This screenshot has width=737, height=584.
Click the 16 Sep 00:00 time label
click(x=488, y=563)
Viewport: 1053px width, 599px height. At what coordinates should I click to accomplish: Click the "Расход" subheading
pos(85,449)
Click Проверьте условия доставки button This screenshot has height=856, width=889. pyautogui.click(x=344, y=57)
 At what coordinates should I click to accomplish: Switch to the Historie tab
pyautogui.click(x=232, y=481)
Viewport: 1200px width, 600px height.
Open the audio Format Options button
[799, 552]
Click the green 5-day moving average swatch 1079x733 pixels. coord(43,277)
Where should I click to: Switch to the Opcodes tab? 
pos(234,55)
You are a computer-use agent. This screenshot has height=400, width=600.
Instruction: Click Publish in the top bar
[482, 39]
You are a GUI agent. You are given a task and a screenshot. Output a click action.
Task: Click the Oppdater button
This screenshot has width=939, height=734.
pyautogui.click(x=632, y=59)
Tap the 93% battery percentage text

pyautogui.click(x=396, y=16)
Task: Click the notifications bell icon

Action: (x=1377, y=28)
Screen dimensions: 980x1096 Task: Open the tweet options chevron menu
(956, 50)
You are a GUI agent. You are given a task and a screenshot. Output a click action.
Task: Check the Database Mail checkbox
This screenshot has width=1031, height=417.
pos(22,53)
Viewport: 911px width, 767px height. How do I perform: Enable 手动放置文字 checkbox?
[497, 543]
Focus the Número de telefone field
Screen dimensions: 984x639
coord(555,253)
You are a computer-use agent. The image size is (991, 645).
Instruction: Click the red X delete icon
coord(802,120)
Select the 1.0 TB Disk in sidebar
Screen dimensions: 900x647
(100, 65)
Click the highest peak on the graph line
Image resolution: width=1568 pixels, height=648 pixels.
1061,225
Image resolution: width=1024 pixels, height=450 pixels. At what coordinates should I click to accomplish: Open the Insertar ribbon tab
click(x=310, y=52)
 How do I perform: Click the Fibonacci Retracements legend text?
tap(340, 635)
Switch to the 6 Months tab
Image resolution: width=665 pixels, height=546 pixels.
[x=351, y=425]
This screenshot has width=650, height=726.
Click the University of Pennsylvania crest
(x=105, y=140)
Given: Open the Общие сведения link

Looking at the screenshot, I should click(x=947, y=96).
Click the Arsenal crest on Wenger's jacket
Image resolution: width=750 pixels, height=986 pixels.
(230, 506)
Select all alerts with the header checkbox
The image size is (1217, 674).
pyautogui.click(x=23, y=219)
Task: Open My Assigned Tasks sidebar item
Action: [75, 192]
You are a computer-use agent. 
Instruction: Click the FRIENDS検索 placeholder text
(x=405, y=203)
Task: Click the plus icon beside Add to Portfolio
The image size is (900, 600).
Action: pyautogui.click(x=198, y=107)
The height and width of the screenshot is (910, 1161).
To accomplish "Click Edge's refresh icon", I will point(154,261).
■ ■ ■ ■
Set out the complete listing exactly as shown.

ANSWER AREA.
This screenshot has width=737, height=584.
Click the 16 Sep 00:00 time label
click(x=488, y=563)
Viewport: 1053px width, 599px height. At what coordinates should I click to accomplish: Click the "Расход" subheading
pos(85,449)
Click Проверьте условия доставки button This screenshot has height=856, width=889. pyautogui.click(x=344, y=57)
 At what coordinates should I click to accomplish: Switch to the Historie tab
pyautogui.click(x=232, y=481)
Viewport: 1200px width, 600px height.
Open the audio Format Options button
[799, 552]
Click the green 5-day moving average swatch 1079x733 pixels. coord(43,277)
Where should I click to: Switch to the Opcodes tab? 
pos(234,55)
You are a computer-use agent. This screenshot has height=400, width=600.
Instruction: Click Publish in the top bar
[482, 39]
You are a GUI agent. You are given a task and a screenshot. Output a click action.
Task: Click the Oppdater button
This screenshot has width=939, height=734.
pyautogui.click(x=632, y=59)
Tap the 93% battery percentage text

pyautogui.click(x=396, y=16)
Task: Click the notifications bell icon

Action: (x=1377, y=28)
Screen dimensions: 980x1096 Task: Open the tweet options chevron menu
(956, 50)
You are a GUI agent. You are given a task and a screenshot. Output a click action.
Task: Check the Database Mail checkbox
This screenshot has width=1031, height=417.
pos(22,53)
Viewport: 911px width, 767px height. How do I perform: Enable 手动放置文字 checkbox?
[497, 543]
Focus the Número de telefone field
Screen dimensions: 984x639
coord(555,253)
You are a computer-use agent. The image size is (991, 645).
Instruction: Click the red X delete icon
coord(802,120)
Select the 1.0 TB Disk in sidebar
Screen dimensions: 900x647
(100, 65)
Click the highest peak on the graph line
Image resolution: width=1568 pixels, height=648 pixels.
1061,225
Image resolution: width=1024 pixels, height=450 pixels. At what coordinates should I click to accomplish: Open the Insertar ribbon tab
click(x=310, y=52)
 How do I perform: Click the Fibonacci Retracements legend text?
tap(340, 635)
Switch to the 6 Months tab
Image resolution: width=665 pixels, height=546 pixels.
[x=351, y=425]
This screenshot has width=650, height=726.
Click the University of Pennsylvania crest
(x=105, y=140)
Given: Open the Общие сведения link

Looking at the screenshot, I should click(x=947, y=96).
Click the Arsenal crest on Wenger's jacket
Image resolution: width=750 pixels, height=986 pixels.
(230, 506)
Select all alerts with the header checkbox
The image size is (1217, 674).
pyautogui.click(x=23, y=219)
Task: Open My Assigned Tasks sidebar item
Action: [75, 192]
You are a computer-use agent. 
Instruction: Click the FRIENDS検索 placeholder text
(x=405, y=203)
Task: Click the plus icon beside Add to Portfolio
The image size is (900, 600).
Action: pyautogui.click(x=198, y=107)
The height and width of the screenshot is (910, 1161).
To accomplish "Click Edge's refresh icon", I will point(154,261).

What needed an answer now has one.